In the only Swiss program that worked, the country undertook only to subsidize the wages of people who found jobs for themselves at salary levels below the officially designated minimum wage. (The Swiss "minimum wage" stipulates that employers cannot pay anyone less than 67 per cent of a worker's previous wage.) With government subsidies, these lower-wage jobs paid workers as much as 80 per cent or more of a worker's previous wage.

The three economists concluded that the only Swiss program that reduced the customary length of unemployment was the wage-subsidy program. Ironically, the subsidies cost much less than conventional job retraining programs; the economists describe the subsidy cost as relatively minuscule.

Judging by the Swiss example, Ontario might be well advised to take its $1.5-billion, buy 75,000 Chevy Impalas from GM's survivor plant in Oshawa, and give them to unemployed, low-income workers who don't own a car. Alternatively, it could buy and give 150,000 Chevy Aveos. (These numbers assume that the government could negotiate a "superfleet" price of $20,000 a car for the Impalas, $10,000 for the Aveos.) Why? Researchers at the Brookings Institution concluded - after years of detailed study in major cities - that the best way to help unemployed, low-income people get work was to give them cars. Based in Washington, D.C., Brookings is widely regarded as one of the most influential public policy think tanks in the world.

Why cars? In 2006, Margy Waller, a Brookings Institution researcher, described the connection this way: "Even in places that have really good [public] transit, research evidence shows that people with cars have much better employment opportunities. People with cars work more hours, earn more income and are more apt to be employed. If advocates for the poor really want to help low-income families, they'll [enable] people of meagre financial means to purchase automobiles." The institute's research showed that twice as many welfare recipients with cars were working than those without cars, and 25 per cent more low-income families with cars were working than those without cars.

Brookings described the lack of a car as one of the most prevalent barriers to employment. "Given the strong connection between cars and employment outcomes," Brookings said, "auto ownership programs may be one of the more promising [policy] options."

The Progressive Policy Institute, a Washington think tank affiliated with the Democratic Party, endorsed the Brookings case for cars: "The most important response to the policy challenge of job access ... is the expanded use of cars by low-income workers."

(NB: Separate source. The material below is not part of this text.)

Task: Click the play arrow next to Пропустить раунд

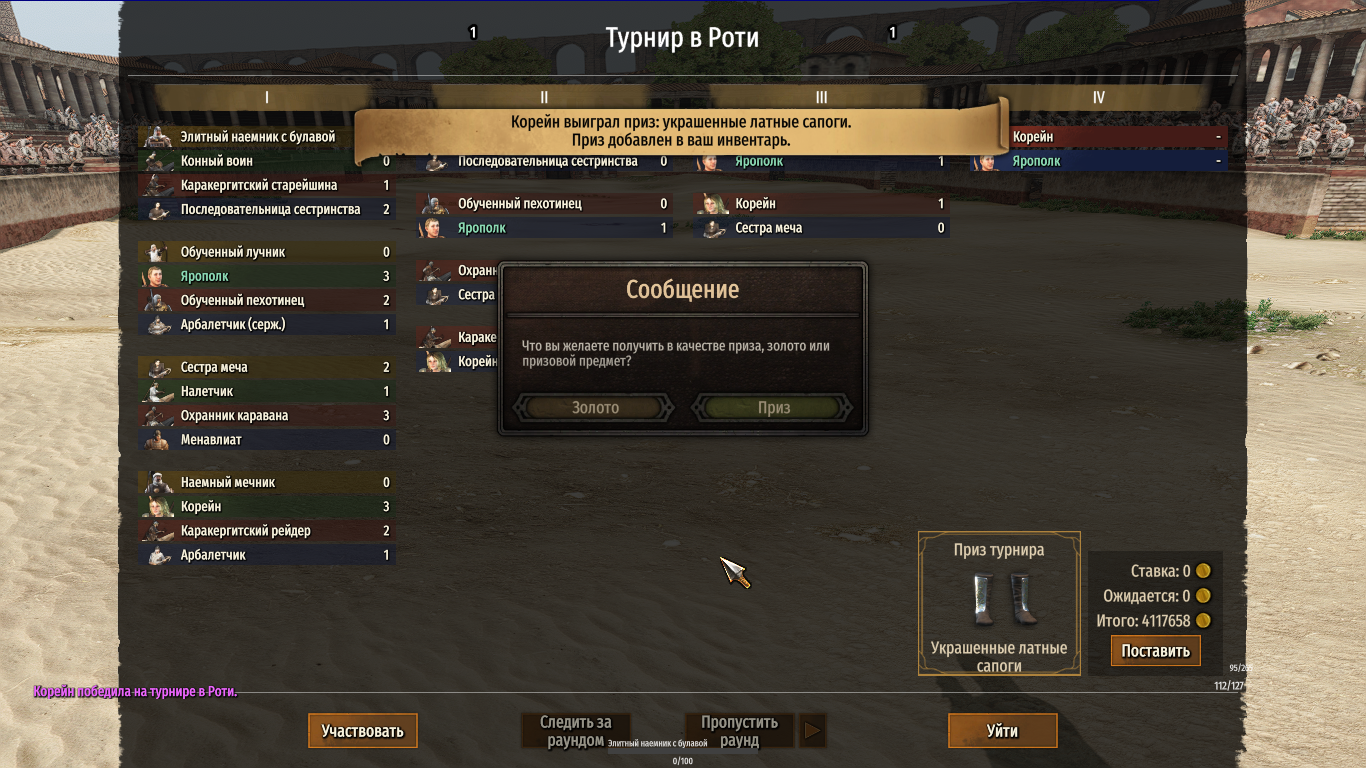Action: coord(813,731)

Ontario won't spend $1.5-billion on Impalas, and shouldn't. The Impala Career Assistance Program is fantasy. Yet the province proposes to squander a comparable fortune on a comparable fantasy - the illusion that Mr. McGuinty can provide "all Ontarians with the skills they need to succeed."

The question is: Who's creating the jobs that require these skills? Before this particular episode ends, Mr. McGuinty will be cutting taxes - heroically.